Work to complete: If a line below contains the string "badge", copy it out.

---------- Supplied material

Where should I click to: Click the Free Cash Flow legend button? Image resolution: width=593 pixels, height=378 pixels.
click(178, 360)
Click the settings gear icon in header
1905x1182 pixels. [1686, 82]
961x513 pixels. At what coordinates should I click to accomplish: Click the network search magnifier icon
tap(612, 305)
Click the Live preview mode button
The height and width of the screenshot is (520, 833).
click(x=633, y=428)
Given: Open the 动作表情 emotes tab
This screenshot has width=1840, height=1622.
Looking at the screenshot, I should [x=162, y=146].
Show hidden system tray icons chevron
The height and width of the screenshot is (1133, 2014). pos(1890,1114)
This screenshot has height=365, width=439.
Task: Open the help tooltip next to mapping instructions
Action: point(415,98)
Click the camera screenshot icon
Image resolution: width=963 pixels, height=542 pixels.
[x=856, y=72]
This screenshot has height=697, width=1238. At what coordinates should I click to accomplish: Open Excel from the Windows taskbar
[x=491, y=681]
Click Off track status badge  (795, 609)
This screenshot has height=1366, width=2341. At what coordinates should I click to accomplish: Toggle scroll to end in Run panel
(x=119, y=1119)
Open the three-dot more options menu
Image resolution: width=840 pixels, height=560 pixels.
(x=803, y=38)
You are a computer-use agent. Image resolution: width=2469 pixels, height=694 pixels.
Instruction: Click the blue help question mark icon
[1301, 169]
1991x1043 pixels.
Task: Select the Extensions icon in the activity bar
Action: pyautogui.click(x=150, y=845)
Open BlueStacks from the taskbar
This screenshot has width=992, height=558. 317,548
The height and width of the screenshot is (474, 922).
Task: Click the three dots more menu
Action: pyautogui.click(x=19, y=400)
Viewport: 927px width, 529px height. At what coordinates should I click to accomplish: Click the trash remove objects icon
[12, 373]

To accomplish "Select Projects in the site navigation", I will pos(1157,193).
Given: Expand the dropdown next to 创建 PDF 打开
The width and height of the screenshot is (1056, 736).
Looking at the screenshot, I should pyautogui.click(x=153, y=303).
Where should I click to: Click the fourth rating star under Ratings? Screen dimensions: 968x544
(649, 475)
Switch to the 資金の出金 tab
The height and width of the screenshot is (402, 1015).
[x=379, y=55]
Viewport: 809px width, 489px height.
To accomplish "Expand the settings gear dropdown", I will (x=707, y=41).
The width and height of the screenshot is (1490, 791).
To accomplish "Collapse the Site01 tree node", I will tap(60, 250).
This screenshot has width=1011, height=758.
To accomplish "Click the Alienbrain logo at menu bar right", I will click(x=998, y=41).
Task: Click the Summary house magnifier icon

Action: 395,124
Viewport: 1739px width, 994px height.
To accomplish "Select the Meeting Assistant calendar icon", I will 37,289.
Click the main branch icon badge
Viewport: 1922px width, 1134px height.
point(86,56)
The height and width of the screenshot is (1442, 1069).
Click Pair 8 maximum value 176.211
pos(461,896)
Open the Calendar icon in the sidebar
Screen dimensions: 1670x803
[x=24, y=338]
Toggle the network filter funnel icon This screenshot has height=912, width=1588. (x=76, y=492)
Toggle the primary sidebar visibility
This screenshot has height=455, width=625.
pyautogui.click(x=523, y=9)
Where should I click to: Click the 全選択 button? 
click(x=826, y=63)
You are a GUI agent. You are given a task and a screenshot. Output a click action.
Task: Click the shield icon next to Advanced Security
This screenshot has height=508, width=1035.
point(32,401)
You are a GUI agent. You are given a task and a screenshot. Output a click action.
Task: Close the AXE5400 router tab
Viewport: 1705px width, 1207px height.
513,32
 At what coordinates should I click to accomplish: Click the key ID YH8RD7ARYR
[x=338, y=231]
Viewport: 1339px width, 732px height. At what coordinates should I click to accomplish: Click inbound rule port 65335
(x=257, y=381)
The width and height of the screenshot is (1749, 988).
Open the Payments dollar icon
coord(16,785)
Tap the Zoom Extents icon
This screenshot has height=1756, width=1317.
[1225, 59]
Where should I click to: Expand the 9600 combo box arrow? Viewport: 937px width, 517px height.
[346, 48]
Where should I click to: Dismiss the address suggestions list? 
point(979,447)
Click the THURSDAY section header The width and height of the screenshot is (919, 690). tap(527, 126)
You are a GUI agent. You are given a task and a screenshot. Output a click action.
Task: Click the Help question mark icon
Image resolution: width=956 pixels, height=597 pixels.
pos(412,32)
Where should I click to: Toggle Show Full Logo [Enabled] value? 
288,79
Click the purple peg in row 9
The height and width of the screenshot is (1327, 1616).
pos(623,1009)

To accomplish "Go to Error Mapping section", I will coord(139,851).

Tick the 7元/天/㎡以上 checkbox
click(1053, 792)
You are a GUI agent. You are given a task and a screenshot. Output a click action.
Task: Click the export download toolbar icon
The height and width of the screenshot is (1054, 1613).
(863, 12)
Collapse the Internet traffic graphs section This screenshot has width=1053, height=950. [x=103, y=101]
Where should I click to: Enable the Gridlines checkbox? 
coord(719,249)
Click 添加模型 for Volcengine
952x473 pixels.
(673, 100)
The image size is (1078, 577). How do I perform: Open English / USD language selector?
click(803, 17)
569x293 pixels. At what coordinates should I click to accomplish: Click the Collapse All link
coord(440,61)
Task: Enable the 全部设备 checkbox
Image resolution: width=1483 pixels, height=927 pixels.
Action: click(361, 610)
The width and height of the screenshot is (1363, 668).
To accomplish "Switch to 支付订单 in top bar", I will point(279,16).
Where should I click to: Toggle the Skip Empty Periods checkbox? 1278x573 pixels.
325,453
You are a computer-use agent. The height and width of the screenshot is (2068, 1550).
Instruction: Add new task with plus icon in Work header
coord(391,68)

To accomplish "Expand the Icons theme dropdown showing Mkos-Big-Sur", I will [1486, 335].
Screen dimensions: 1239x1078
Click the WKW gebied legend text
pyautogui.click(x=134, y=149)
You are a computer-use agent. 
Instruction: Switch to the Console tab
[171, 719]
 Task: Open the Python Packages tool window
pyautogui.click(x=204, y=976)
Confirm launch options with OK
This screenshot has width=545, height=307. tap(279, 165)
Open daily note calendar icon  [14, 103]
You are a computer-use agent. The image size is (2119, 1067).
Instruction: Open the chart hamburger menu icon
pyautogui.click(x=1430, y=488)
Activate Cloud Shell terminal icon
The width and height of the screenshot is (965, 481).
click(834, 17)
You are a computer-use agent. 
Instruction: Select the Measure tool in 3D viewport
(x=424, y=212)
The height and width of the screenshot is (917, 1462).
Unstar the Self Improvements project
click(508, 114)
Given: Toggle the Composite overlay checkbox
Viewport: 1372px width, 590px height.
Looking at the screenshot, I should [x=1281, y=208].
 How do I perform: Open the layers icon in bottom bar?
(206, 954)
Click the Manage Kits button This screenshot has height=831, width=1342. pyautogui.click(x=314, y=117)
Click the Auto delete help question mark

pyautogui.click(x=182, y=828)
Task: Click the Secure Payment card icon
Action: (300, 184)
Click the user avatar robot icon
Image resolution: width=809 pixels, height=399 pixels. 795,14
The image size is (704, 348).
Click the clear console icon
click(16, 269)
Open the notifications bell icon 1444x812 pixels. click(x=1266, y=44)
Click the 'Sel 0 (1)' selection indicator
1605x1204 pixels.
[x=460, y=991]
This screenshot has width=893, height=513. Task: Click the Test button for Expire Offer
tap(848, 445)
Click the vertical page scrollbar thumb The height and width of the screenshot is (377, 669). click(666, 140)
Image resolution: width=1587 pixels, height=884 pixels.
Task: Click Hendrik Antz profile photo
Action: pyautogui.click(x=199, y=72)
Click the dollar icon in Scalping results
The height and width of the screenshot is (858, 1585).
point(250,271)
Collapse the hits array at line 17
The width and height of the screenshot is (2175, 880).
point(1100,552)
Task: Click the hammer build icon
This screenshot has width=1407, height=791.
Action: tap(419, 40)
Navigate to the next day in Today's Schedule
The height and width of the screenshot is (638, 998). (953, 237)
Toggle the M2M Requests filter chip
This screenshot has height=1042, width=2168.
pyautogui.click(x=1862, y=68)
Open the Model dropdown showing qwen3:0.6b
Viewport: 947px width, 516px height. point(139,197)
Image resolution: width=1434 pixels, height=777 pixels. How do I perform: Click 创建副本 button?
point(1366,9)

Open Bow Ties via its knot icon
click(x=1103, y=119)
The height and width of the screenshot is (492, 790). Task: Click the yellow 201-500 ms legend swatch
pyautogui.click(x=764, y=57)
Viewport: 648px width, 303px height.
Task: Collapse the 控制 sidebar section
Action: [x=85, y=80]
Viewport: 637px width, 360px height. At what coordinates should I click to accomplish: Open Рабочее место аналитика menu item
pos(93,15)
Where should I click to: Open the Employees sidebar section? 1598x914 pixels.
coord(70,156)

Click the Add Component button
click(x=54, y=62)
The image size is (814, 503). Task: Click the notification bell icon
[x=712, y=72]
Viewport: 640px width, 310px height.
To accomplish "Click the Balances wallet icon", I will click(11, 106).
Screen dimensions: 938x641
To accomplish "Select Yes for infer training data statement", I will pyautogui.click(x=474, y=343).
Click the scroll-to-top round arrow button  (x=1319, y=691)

--------------------

Worked solution:
Click Off track status badge  (795, 609)
Click the main branch icon badge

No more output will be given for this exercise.